Un rapprochement risqué, et pas moins légitime pour autant, nous ferait voir en André Breton l’un des grands-pères de cet outil-clé de l’appareil de Steve Jobs. En inventant et théorisant l’écriture automatique, dans le Manifeste du surréalisme de 1924, Breton avait cherché à libérer l’écriture des emprises de la rationalité et de la censure qu’exerce la conscience sur le jet de nos mots, pour laisser la voix à l’inconscient spontané. Il cherchait, à travers ce processus, à atteindre le « hasard objectif », cet arbitraire si puissamment vrai d’une expression où les bizarreries enfouies dans l’inconscient se dévoilent et se mettent en mots, à la grande surprise de leur scripteur. On se rapproche ainsi de l’automaticité, celle de motifs tapis en nous qui parleraient seuls et sans le contrôle de la volonté, un peu comme celle de l’algorithme qui sait si bien lui échapper. Le Manifeste cite d’éloquents exemples de cette écriture « sans préméditation » sous la plume de Reverdy : « Dans le ruisseau il y a une chanson qui coule », « Le jour s’est déplié comme une nappe blanche », ou « Le monde rentre dans un sac ». Ces étrangetés, soufflées par nos forces silencieuses laissées en mode automatique, sont, de même que celles de l’iPhone, loin d’être dépourvues de sens. La signification qu’elles véhiculent est juste différente que celle qu’aurait choisie une écriture maîtrisée par la conscience : elles enveloppent tout ce que le hasard comprend de décalé, de ludique et de poétique.

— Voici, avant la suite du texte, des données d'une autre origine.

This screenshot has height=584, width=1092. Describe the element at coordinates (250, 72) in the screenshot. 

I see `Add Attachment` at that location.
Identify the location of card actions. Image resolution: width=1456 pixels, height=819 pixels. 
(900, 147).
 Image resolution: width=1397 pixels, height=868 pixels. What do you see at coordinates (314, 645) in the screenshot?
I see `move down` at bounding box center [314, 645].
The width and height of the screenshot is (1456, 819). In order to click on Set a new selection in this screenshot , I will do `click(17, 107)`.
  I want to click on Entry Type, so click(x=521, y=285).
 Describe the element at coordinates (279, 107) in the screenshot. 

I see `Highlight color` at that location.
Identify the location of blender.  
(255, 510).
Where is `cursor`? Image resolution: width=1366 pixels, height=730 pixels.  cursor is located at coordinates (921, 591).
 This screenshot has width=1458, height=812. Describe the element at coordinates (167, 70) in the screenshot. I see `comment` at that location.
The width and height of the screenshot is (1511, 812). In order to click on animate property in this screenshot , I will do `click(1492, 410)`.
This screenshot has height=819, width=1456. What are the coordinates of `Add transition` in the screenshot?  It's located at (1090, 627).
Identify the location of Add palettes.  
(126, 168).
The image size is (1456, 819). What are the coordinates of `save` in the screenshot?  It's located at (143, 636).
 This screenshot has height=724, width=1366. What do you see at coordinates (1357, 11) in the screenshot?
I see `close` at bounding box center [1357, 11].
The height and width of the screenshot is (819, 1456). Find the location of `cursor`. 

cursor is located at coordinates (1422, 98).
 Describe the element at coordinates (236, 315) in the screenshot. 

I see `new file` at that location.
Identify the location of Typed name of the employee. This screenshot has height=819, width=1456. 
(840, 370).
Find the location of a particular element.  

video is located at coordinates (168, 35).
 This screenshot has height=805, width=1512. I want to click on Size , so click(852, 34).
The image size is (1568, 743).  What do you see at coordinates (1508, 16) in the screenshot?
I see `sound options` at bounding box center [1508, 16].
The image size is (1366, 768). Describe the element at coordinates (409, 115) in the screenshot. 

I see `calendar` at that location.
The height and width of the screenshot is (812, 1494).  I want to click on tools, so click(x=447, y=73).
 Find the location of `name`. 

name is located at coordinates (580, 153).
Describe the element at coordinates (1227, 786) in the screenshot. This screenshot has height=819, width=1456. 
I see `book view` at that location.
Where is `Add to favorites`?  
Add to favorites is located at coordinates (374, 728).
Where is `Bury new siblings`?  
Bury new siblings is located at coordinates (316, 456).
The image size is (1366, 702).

C’est que la figure de l’automaticité s’est simplement déplacée : autrefois, dans les années 1920, elle résidait dans une écriture dégagée de toute codification sociale, laissée à la merci du gong sauvage, de l’appel pulsionnel de nos fonds mystérieux ; aujourd’hui elle consiste dans la prose de nos drôles de technologies. Le correcteur orthographique est comme l’inconscient de la langue, il exprime ses tendances statistiques, l’étalage brutal du dictionnaire dans sa distorsion par rapport à l’intention précise du sujet conscient. De même qu’on s’évade de la prison rationnelle par une expression sans foi ni loi, on se distraie désormais du sens fixe des choses, si ennuyeux et rigide, grâce aux coquilles que recèle un SmartPhone en liberté.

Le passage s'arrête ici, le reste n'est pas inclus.